I work as a grocery cashier at Fred Meyer. I love my job because it provides me the opportunity to interact with hundreds of new people a day for a short period of time, and the potential to create a lasting impact on someone. However, occasionally, I am impacted instead.
As per policy, whenever the POS prompts us to, cashiers are required to advertise our company's credit card to qualifying customers. It's a Rewards MasterCard, and helps the customer to earn double the points, and in turn, double the rebates, if the customer is interested. We as cashiers are alerted by a harsh and long- winded alarm when it is time to solicit.
I am checking-out an older man (not in the perverted sense, but occupational) and am prompted to enlighten the customer about the card. I inform him that an application as well as the all the information are being printed on the bottom of his receipt. Instead of the typical "thank you", and display of mild interest, this man says, "Yeah, I don't need any more cards." Before I could respond, he subtly tells me, "I'm trying to get rid of all my wife's credit cards. She died last week."
I sent him away with his receipt, his cash back, Catalina coupons, and my condolences; and he left me with a heavy heart and a hefty head.
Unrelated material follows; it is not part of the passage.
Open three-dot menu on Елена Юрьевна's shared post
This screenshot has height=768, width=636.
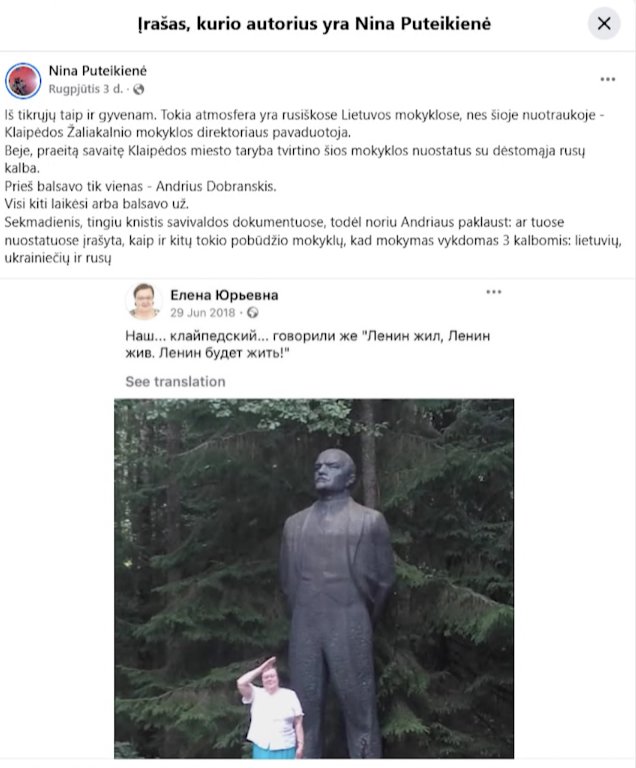[x=493, y=292]
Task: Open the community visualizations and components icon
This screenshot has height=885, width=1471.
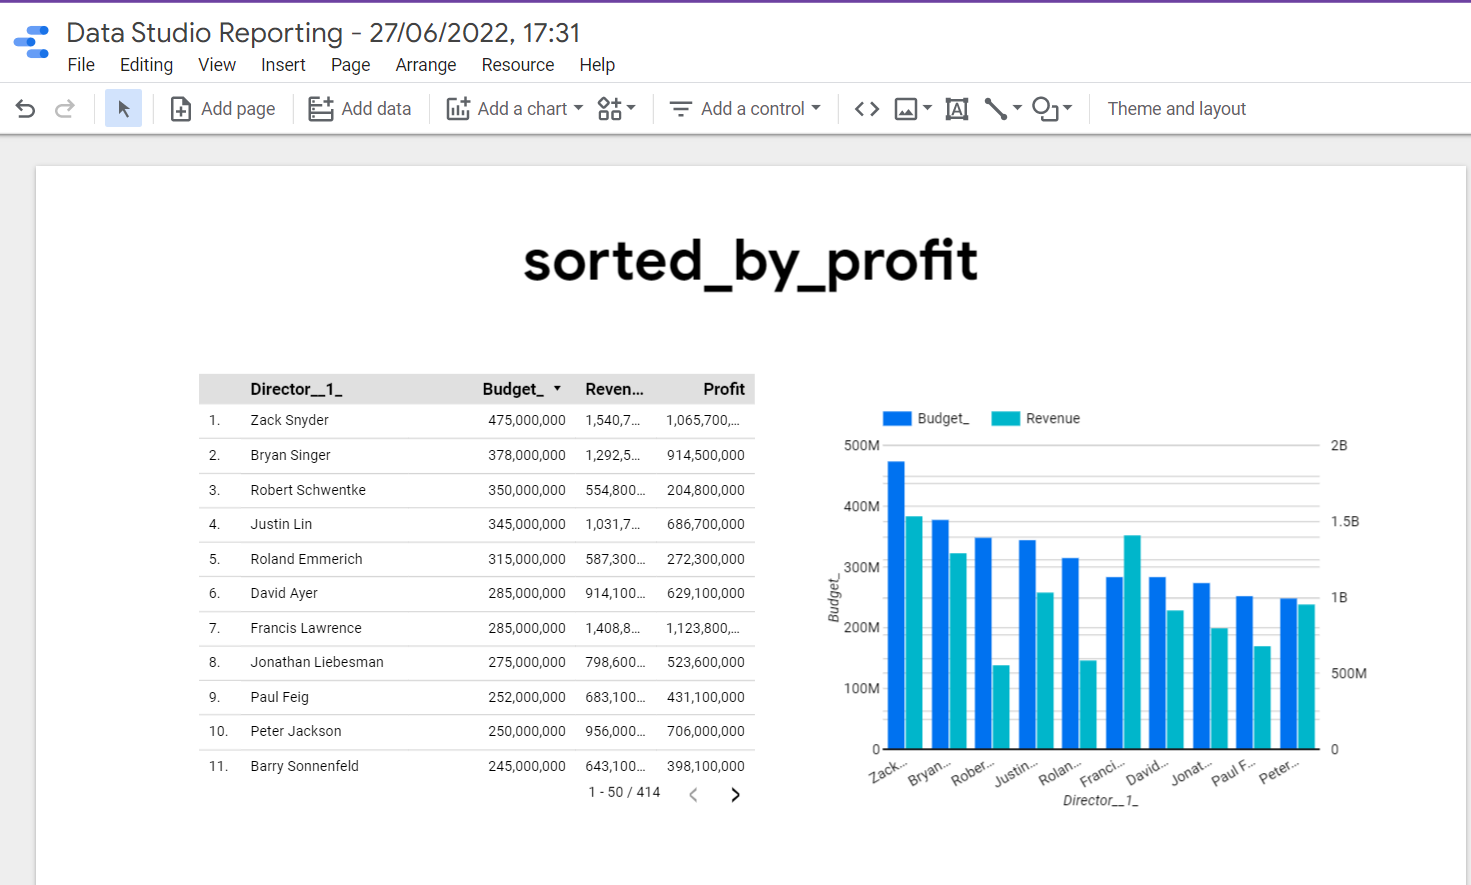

I am still stuck on this incident and it's been almost a week. I am so sorry for the loss this man has to undergo, and I pray for him. But little day-mares keep visiting me: my family members, my close friends, or my boyfriend passing away. And it's a scary thought. To be content one day, and to be completely alone the next. I am fortunate that this devastating life experience has not been one I have experienced yet. But I fear for the day it does, because I cannot imagine living my life without the people I love. Or rather, I can, but deeply desire not to. I was impacted by this mans subtle sorrow, and am awakened to the need to appreciate.
"We never never know what we've got until it's gone."
I can promise you now, that I do; I'm getting as much time as I can before it's up.